Now that I'm over halfway to my goal of 100,000 words, I have a conflicting rush of emotions regarding my work on this project.
This is my first book and I feel like the proverbial babe in the woods, because everyone I look up to seems to have already completed at least one novel, if not two or three or ten or... you get what I mean. It's uncharted territory for me, and I'm making it up as I go along (literally AND figuratively).
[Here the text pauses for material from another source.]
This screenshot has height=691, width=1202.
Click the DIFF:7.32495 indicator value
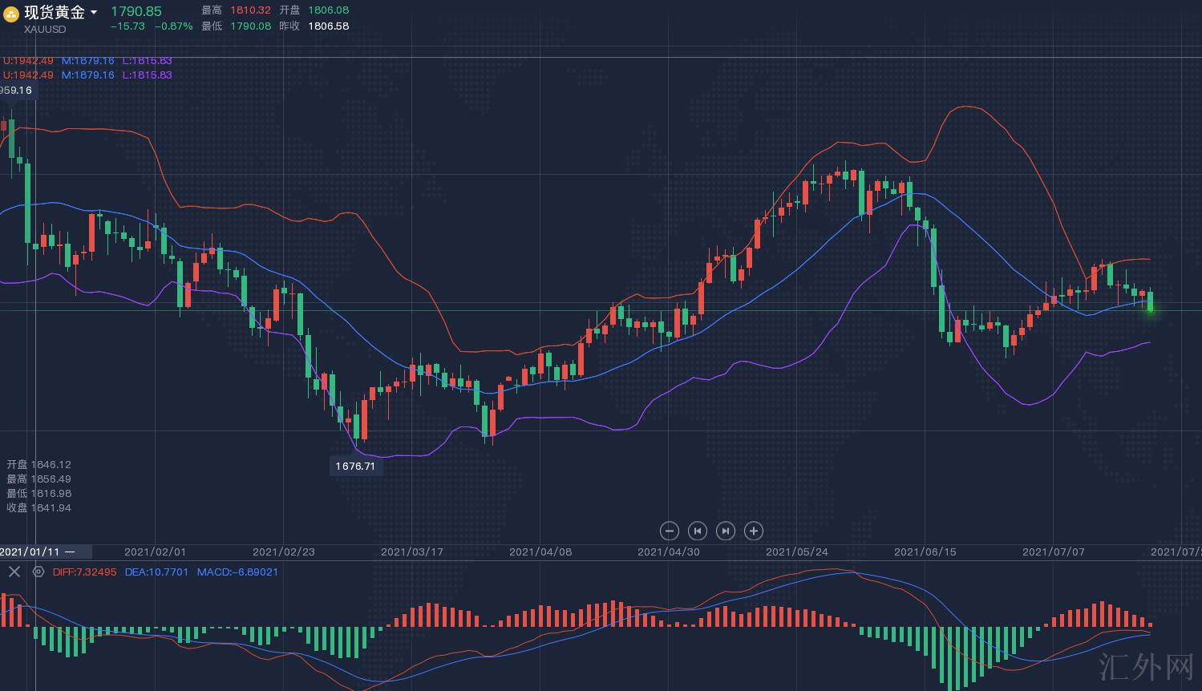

I'm a horrible procrastinator and my ADD adds to my inability to finish projects, so it took me a long time to commit to writing a book. I never thought I would be able to finish such a long project. I'm not finished yet, but I'm still going strong. It's daunting because I look back at all the pages I already have (179) and know I need to make about the same amount again to get the story finished. I know the work is starting to pick up now that the characters have been developed and the stage has been set and a lot of weird shit has gone down in the story, but there still seems to be so much left to go.
I'm proud of what I've already accomplished. This book is already the longest thing I've ever written, and the story is solid. Weird, but solid. I am worried I won't get it finished by my personal goal date (May 1st), but I refuse to give up on myself. Attending regular writers' meetings helps my motivation tremendously, because I get feedback on the pages I've written plus insights on the work I may not have thought of. It also keeps me accountable, makes me continue to produce. I love writing and I adore getting lost in my own story, but one of the hardest things about it is that there's nobody making you write, except yourself. If you don't get it done, nothing really bad happens; you just don't finish. Writers' meeting keeps me honest, keeps me working, because I feel the need to show Brian K. Ladd and Gail Gray my work. They're hooked on the story, especially Gail, and I have that great feeling that I imagine all storytellers get when they have someone entranced with a tale - exhilarated, passionate, excited, devious, a little cocky...
I'm keeping my focus on the goal of May 1st. I'm scared, excited, happy, frustrated, tired... so many different emotions, brewing together to make their own unique stew of feeling. It's hard to process. In the meantime, while I'm processing, I'm doing my best to just keep typing.